### [ASSIGNMENT]
Beneath this instruction is a block of data; output from it exactly the lines that run from the one containing "Rankings (665, 474)" through the one containing "[Search] (764, 249)", inclusive.

### [DATA]
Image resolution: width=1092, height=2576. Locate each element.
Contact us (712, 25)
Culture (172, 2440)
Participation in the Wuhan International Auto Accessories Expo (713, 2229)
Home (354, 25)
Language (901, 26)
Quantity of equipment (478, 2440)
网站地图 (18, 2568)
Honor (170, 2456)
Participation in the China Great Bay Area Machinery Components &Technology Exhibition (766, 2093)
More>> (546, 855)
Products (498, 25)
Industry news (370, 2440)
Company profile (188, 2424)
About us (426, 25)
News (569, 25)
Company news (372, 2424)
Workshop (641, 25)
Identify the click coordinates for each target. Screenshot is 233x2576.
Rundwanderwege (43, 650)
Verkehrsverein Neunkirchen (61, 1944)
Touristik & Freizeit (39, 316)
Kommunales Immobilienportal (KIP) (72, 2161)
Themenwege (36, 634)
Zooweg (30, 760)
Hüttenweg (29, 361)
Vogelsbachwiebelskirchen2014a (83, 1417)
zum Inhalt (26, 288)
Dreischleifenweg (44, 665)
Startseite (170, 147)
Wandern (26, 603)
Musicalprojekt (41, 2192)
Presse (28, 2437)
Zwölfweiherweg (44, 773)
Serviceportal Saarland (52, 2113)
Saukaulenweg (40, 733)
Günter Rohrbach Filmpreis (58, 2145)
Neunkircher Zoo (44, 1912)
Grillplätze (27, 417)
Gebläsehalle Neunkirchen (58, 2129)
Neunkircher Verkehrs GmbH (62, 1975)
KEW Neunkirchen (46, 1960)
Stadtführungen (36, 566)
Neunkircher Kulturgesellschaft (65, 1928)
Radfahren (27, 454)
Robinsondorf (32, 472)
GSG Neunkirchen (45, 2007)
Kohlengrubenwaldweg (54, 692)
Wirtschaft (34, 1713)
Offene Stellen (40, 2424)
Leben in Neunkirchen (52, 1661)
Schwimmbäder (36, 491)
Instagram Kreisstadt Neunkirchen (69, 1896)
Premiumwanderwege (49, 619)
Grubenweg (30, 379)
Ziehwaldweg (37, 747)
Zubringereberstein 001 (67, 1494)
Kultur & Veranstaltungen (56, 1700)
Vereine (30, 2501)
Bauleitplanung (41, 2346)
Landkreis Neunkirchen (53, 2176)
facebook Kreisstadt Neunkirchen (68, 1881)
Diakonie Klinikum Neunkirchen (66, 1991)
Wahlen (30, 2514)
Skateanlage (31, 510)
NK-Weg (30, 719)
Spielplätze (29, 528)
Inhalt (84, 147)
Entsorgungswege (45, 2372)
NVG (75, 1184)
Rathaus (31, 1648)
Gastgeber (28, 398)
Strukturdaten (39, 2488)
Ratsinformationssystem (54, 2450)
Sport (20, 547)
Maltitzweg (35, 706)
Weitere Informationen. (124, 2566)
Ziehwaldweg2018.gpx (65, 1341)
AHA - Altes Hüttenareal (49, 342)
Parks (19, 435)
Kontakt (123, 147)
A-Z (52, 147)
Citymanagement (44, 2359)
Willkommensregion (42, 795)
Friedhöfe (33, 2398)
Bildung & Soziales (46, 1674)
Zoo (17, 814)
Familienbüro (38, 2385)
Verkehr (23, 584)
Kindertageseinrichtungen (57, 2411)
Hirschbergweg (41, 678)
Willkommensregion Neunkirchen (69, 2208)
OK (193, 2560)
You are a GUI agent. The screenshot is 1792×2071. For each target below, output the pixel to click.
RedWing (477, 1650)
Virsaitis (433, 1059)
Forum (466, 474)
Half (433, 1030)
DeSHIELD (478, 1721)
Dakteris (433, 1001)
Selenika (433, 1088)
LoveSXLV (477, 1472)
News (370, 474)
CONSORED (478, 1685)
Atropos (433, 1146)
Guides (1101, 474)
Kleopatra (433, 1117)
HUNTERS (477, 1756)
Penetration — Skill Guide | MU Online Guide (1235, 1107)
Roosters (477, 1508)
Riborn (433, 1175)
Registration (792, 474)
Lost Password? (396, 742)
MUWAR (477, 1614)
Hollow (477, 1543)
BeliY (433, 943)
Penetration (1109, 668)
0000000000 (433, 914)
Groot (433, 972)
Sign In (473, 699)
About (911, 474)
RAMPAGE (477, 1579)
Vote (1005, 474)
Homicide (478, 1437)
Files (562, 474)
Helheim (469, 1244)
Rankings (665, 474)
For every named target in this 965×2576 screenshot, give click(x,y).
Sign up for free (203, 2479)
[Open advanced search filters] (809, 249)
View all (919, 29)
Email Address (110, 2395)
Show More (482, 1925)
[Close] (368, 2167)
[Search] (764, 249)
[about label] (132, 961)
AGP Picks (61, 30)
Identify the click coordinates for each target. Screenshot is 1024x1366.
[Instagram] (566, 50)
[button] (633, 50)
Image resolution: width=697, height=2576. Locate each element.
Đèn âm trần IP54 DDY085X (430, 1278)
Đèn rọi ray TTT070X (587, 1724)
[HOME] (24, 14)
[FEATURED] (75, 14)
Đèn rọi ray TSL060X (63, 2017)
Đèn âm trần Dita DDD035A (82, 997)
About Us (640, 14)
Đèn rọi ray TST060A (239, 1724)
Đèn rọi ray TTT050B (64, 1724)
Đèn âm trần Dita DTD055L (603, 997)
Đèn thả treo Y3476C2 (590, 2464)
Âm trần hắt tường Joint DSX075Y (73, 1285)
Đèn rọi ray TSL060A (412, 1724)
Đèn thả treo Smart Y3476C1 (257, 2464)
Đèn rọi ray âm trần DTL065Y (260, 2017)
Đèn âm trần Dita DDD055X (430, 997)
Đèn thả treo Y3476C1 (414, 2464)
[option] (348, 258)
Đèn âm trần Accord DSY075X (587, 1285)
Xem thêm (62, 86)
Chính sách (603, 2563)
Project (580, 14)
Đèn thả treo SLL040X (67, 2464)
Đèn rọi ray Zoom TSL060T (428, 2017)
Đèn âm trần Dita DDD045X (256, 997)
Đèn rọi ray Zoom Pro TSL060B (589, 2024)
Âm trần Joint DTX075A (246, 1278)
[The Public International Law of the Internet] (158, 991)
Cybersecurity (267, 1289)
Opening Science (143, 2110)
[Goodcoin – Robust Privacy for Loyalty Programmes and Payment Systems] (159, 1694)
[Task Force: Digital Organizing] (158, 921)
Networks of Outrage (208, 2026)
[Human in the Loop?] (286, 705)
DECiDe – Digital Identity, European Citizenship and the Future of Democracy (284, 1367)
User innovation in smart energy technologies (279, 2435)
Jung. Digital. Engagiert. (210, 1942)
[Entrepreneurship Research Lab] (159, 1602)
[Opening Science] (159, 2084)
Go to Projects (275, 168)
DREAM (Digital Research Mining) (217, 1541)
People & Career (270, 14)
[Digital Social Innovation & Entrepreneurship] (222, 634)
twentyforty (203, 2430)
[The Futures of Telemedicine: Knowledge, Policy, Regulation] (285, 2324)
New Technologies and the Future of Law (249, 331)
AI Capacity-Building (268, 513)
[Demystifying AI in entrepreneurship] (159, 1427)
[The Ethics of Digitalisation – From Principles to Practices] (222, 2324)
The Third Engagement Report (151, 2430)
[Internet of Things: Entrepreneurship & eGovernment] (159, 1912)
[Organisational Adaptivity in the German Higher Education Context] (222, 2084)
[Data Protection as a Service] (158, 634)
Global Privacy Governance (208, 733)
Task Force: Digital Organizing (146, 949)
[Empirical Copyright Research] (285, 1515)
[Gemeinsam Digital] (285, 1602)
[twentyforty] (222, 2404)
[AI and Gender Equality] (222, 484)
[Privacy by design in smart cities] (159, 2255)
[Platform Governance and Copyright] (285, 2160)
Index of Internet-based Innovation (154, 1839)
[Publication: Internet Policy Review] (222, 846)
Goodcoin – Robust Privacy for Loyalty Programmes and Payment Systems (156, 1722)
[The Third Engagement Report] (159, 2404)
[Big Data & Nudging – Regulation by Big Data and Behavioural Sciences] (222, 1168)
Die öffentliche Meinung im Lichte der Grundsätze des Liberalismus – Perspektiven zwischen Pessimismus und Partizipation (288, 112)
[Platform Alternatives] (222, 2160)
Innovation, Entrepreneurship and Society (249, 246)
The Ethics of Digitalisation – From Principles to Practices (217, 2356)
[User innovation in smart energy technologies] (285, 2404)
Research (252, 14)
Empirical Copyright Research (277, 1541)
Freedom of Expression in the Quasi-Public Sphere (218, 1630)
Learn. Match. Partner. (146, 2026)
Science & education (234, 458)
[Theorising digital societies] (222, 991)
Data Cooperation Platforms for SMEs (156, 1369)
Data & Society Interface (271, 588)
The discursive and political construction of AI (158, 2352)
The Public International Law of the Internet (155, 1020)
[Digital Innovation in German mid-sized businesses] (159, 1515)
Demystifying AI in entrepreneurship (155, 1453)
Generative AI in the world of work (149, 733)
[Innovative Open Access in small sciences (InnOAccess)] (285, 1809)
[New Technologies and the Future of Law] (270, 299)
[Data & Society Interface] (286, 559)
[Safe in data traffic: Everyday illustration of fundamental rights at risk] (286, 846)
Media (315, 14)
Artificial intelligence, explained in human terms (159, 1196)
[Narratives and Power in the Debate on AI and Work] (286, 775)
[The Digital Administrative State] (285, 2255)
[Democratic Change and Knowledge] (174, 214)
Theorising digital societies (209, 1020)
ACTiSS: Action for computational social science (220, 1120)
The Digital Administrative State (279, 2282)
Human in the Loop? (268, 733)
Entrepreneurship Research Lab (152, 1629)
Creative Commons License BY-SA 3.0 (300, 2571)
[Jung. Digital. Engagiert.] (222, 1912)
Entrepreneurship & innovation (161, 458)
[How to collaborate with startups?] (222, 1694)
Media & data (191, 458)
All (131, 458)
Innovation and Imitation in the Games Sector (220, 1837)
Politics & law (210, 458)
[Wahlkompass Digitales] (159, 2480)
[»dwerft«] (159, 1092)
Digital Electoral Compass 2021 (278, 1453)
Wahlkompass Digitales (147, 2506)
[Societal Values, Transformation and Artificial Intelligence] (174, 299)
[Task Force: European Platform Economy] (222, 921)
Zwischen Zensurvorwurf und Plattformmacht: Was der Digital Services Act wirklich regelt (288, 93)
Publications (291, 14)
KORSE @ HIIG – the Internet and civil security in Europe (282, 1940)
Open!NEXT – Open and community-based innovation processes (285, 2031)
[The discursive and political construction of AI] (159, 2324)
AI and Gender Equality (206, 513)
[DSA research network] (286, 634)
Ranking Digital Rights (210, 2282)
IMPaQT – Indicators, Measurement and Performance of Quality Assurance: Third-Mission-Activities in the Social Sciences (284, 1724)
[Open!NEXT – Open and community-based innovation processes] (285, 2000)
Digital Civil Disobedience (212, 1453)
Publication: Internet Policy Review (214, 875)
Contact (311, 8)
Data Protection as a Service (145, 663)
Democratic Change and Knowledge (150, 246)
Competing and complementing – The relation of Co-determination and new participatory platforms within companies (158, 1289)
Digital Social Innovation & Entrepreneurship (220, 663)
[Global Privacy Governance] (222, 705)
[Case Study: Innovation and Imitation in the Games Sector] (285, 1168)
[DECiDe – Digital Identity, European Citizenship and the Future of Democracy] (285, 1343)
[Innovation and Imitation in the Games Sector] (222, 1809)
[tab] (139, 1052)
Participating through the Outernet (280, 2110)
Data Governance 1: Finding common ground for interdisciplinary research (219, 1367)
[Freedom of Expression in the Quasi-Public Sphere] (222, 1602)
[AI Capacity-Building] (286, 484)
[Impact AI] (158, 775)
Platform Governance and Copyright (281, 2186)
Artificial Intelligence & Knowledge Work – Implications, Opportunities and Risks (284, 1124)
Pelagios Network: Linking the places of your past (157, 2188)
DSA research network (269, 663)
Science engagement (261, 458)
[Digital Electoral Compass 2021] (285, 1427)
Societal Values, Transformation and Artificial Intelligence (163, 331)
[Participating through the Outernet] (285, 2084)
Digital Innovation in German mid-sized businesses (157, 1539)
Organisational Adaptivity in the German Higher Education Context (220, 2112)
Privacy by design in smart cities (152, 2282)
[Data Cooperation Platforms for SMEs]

### [EXERCISE SOLUTION]
Rankings (665, 474)
For every named target in this 965×2576 screenshot, give click(x,y).
Sign up for free (203, 2479)
[Open advanced search filters] (809, 249)
View all (919, 29)
Email Address (110, 2395)
Show More (482, 1925)
[Close] (368, 2167)
[Search] (764, 249)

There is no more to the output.